Evidence for a direct role for uDCs in decidual angiogenesis by regulating vascular maturation. (A) Flow cytometry analysis of decidual cells (All) sorted for uNKs and for uDCs. (B) Semiquantitative RT-PCR for sFlt1 of the sorted cells in A. (C) Immunostaining for sFlt1 (brown) of control versus uDC-depleted (DTx) E5.5 ISs. Note that in the control ISs, sFlt1 staining is most abundant in the outer decidual rim, which is the localization of uDCs and also the localization of α-SMA–positive mature vessels (Figure 7H). In uDC-depleted deciduae, the sFlt1 staining is absent. Decidual tissue is circled. (D) Quantification of sFlt1 staining in uDC-depleted IS is shown as percentage of control (DTx: n = 2 mice, n = 3 ISs; control: n = 2 mice, n = 3 ISs; *P = 0.0035). Data quantification was performed on the whole IS (not only the decidua) to avoid bias. (E) Quantifications of sFlt1 distribution in the decidua. Radius of IS center, 240 μm; middle rim, 350 μm; outer rim, 240 μm.
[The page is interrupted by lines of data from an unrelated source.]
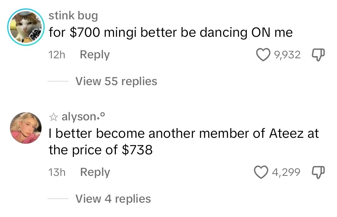
Task: Reply to stink bug's comment
Action: 95,54
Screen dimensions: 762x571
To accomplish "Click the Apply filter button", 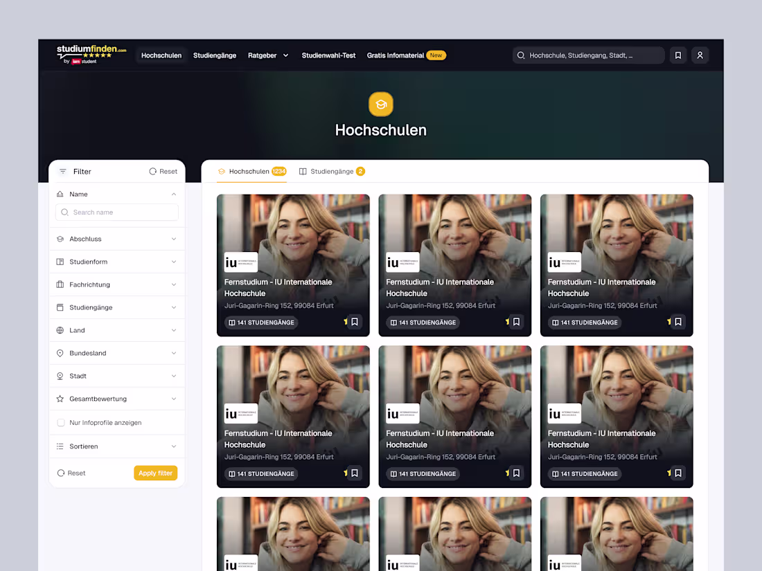I will [155, 473].
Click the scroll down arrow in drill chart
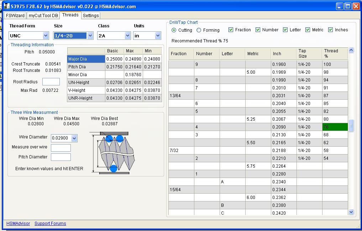The height and width of the screenshot is (231, 362). 351,212
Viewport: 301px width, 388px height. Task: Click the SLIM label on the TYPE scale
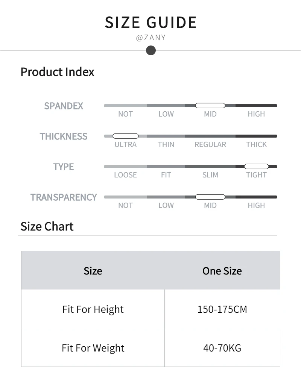[x=210, y=175]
Note that the percentage of cells in the outer rim is significantly higher than that in the middle (P = 0.0012) and center (P = 0.0018). (F) Semiquantitative RT-PCR for TGF-β1 of the sorted cells in A. The bands were run on the same gel at the same time but were not contiguous. (G) Semiquantitative RT-PCR for TGF-β1 of uDC-depleted and control IS and (H) quantitative analysis of 3 different experiments. †P < 0.05.